| Directions |
Every record should be restated exactly, with no images included.

─── Supplied entries

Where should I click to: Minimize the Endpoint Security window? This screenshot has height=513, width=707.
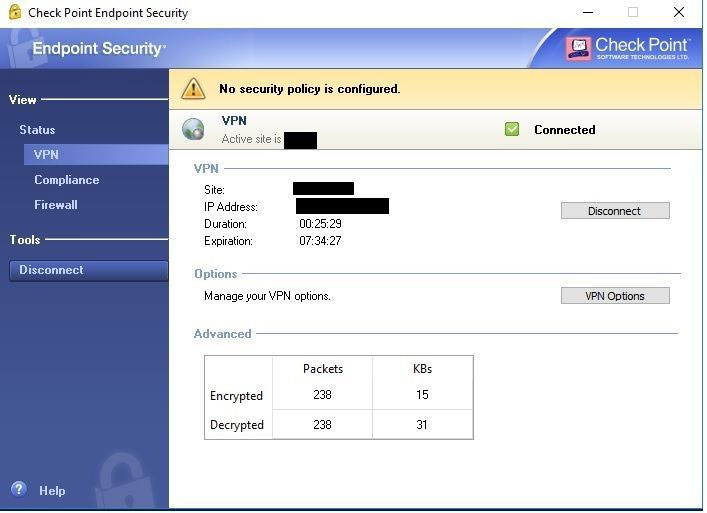pos(587,13)
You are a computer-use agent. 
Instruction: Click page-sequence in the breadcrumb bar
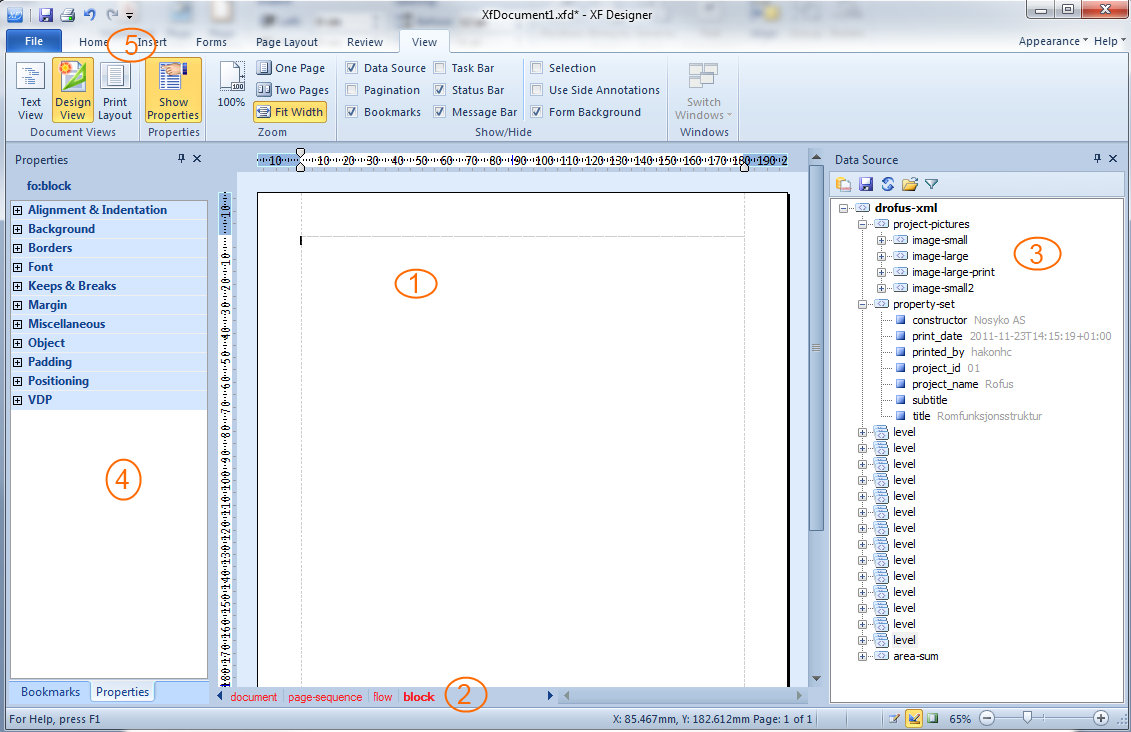(x=325, y=697)
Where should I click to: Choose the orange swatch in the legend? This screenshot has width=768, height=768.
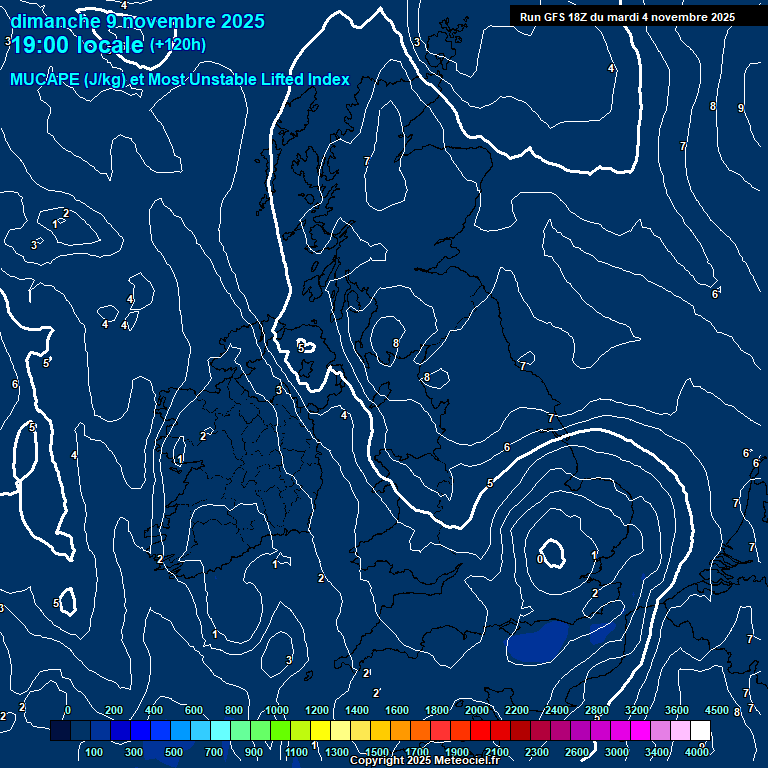pos(400,731)
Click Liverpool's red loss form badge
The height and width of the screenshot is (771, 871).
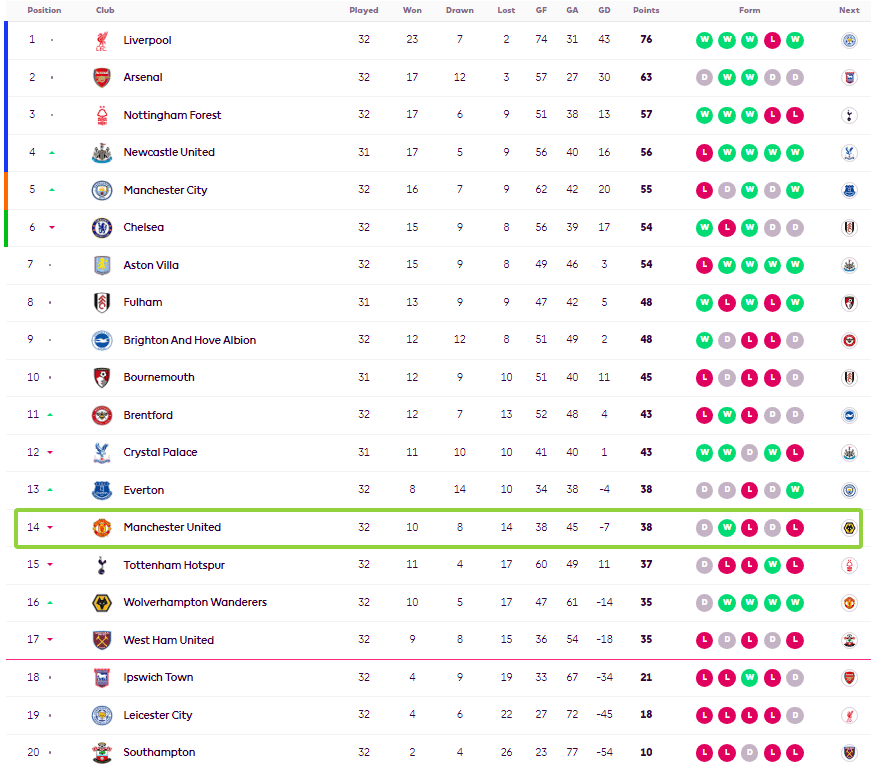pos(772,40)
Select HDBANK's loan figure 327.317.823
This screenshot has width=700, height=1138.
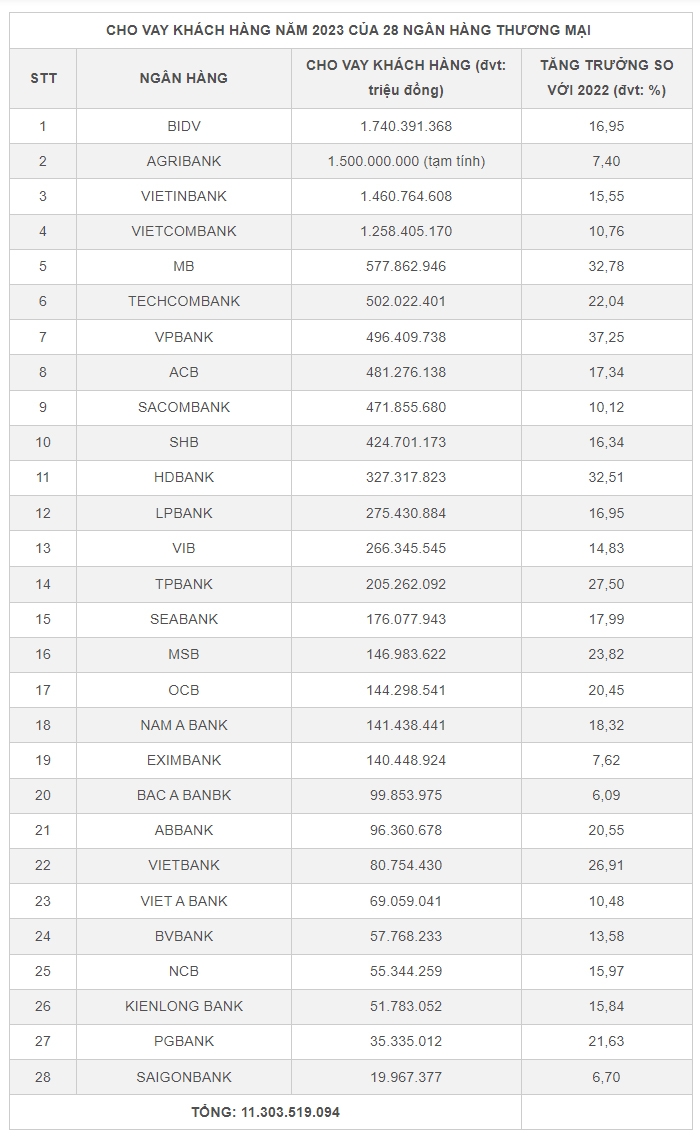tap(404, 477)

──────

| Response to the task |
Where should I click to: Minimize the Endpoint Security window? This screenshot has height=513, width=707.
pos(587,13)
You are a computer-use agent. 
Instruction: Click page-sequence in the breadcrumb bar
(x=325, y=697)
Where should I click to: Choose the orange swatch in the legend? This screenshot has width=768, height=768.
pos(400,731)
Click Liverpool's red loss form badge
The height and width of the screenshot is (771, 871).
pos(772,40)
Select HDBANK's loan figure 327.317.823
This screenshot has width=700, height=1138.
tap(404, 477)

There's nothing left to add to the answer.